Is this a good reason to skip school?
32 posts
• Page 1 of 1
i realize people like to hunt. i dont get it, but i do enjoy fishing and i eat meat. so at the risk of a hypocrite label here goes.
couldnt the 8 year old girl wait for the weekend to gun down a little innocent bear? Last edited by SQUACKEE on Wed Oct 26, 2005 6:20 am, edited 1 time in total.
maybe she should learn to read before she learns to kill.
>No! 8 year-olds are not allowed alcohol. < damn that freudian slip most eight year old girls are busy hugging their teddy bears not pumping them full of lead
I get killing animals for food and skins, etc. What I do NOT get is the Sport part. Nor the 'thrill of the kill'. Nor the 'enjoyment' of inflicting pain on a living creature. But that's just me. I'm in the vast minority where I live.
couldnt agree more. hunting is apparently a very natural part of human history and if i was trying to survive in the wilderness i would hunt without hesitation. but to see a beautiful creature so alive in its natural habitat and really enjoying shooting it is something completely beyond me. the people who do love the hunt are not sick or depraved at all. its just a differant point of view that i cant fathom because i wasnt brought up "enjoying the KILL"
To Hunt, or not to hunt...I have been on hunting trips. Boo hiss. I just moved from the forest into the city three weeks ago - just in time for Hunting Season out back yonder. Most folks deer hunt with rifles, while other hunters use a bow-and-arrow.
I personally have not hunted (meaning have not been the one on the chase and standing there with the murder weapon) since I was 10 years old (rabbit hunting). My personal opinion is that hunters are out for the kill - and the feed. There is a lot of pleasure in taking out a deer, but it is more in the pride of being able to hit a target rather than in the kill itself. The kill was necessary; the target was what made the hunt exceptional. The deer is eaten - nothing left to waste. It doesn:t struggle with dying... if it is still alive when the hunters arrive on scene, it very quickly is put down. Seems better than if it had been eaten alive by a wolf (which scarcely prowl the forest just outside of Stenungsund any longer). As far as this 8-year-old: I understand and agree that she should have been in school instead of standing there holding a rifle. If she becomes a national and international marksperson in the future and can attribute it to the days she went out huntin as a kid, will that make a difference now in how each of us feels on the topic?
I do get what you're saying EPelle, and like the squackman, I would not put down a hunter - that's a personal choice by him or her, but this line:
"There is a lot of pleasure in taking out a deer, but it is more in the pride of being able to hit a target rather than in the kill itself." concerns me. I was on a Navy Pistol team for 3 years and loved the competition and the 'thrill' of a bullseye, but why does an animal have to die just to give a peron this 'pleasure'? Isn't skeet the same thing, but the only animals who have to die are clay pigeons?
++++
→ **Exercise brief**:
In the forum thread on hunting, how long was the poster who questions the pleasure of hitting a target on a Navy Pistol team?
++++
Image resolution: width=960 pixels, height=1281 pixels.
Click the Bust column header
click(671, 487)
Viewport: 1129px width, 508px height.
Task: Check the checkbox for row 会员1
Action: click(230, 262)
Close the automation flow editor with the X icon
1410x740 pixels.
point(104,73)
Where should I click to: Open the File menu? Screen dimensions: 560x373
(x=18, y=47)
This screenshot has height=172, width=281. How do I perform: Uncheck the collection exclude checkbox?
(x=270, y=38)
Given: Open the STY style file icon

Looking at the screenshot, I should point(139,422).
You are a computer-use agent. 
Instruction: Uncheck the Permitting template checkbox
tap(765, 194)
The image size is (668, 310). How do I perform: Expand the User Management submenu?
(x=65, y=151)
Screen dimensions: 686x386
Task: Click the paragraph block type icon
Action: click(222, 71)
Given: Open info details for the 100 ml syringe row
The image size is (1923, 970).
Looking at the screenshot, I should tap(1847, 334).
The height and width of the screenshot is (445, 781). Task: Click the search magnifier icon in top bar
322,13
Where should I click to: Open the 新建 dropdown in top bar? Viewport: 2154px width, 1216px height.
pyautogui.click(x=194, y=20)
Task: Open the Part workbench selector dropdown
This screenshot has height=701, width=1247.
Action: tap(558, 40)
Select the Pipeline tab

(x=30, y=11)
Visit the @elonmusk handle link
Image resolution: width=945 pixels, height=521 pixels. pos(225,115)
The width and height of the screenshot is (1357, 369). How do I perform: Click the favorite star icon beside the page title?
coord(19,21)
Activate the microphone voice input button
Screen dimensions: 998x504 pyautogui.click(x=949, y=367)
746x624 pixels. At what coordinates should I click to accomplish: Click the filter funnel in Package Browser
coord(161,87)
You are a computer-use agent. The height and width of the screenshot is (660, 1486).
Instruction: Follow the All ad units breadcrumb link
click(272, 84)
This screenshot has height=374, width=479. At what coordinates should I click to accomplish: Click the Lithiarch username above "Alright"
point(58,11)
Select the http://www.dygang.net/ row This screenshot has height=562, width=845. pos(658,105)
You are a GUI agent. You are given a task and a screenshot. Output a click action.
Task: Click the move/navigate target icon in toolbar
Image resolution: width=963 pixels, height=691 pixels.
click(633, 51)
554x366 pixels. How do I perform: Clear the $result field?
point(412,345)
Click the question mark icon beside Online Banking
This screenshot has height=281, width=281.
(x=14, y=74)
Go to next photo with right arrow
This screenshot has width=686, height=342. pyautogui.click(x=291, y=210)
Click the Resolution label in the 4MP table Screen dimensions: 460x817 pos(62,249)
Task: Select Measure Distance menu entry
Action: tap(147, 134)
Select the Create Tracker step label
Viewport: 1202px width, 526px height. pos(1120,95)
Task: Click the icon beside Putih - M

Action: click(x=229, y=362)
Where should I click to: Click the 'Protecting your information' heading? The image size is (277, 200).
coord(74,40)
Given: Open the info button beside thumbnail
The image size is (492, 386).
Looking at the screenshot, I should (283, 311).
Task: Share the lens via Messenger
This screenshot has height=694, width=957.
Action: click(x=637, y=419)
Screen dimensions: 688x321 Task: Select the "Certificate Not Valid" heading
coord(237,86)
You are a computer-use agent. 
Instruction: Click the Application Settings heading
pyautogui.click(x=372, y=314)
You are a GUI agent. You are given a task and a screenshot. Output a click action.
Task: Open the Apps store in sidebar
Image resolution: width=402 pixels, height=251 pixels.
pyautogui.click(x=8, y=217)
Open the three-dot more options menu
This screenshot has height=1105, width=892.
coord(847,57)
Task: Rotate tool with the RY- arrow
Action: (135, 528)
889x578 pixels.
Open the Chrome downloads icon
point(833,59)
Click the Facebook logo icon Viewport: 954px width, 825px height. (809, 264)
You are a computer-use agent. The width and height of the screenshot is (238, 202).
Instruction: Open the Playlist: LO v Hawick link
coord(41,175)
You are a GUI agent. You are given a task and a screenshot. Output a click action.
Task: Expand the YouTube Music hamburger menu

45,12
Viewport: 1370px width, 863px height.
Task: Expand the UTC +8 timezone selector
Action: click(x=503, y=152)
++++
→ **Written reply**:
Three years.